■ **AIM OF THE EXERCISE**
Find every line in the records below that contains the word "agent", and copy each such line.

■ **SOURCE MATERIAL**
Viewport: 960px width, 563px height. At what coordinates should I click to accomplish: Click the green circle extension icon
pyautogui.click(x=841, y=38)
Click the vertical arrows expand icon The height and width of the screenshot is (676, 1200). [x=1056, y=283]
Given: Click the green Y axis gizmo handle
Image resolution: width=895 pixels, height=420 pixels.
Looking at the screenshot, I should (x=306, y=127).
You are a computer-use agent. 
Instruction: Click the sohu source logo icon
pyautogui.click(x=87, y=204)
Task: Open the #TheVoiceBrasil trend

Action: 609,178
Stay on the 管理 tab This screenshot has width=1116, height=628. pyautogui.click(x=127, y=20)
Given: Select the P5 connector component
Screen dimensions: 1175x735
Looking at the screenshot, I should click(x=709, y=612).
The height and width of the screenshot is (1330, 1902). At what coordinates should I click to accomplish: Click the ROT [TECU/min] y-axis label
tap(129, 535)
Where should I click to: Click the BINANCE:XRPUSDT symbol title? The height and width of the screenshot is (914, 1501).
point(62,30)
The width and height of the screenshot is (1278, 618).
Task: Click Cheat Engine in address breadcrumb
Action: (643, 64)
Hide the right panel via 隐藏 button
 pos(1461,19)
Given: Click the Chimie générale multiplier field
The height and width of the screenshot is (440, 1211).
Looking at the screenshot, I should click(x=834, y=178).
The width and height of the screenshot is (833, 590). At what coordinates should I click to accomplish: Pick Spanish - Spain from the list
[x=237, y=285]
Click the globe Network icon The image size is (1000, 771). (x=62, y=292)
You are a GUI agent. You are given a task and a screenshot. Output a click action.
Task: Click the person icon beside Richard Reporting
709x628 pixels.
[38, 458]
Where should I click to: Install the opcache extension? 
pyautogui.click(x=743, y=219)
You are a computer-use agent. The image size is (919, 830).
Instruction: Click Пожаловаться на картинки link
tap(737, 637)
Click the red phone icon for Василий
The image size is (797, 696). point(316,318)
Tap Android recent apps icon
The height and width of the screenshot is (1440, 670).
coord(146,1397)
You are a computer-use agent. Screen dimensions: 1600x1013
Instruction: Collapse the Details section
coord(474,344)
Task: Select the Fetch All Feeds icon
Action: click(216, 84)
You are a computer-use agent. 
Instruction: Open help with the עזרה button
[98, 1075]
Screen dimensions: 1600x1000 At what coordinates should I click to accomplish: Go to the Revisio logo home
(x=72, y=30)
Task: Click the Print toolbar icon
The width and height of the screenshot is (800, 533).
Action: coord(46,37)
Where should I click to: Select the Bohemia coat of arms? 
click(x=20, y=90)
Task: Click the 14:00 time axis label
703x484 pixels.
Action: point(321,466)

■ **SOLUTION TO THIS EXERCISE**
You are a computer-use agent. 
You are a GUI agent. You are given a task and a screenshot. Output a click action.
You are a computer-use agent. The image size is (919, 830).
You are a computer-use agent. Screen dimensions: 1600x1013
You are a computer-use agent. 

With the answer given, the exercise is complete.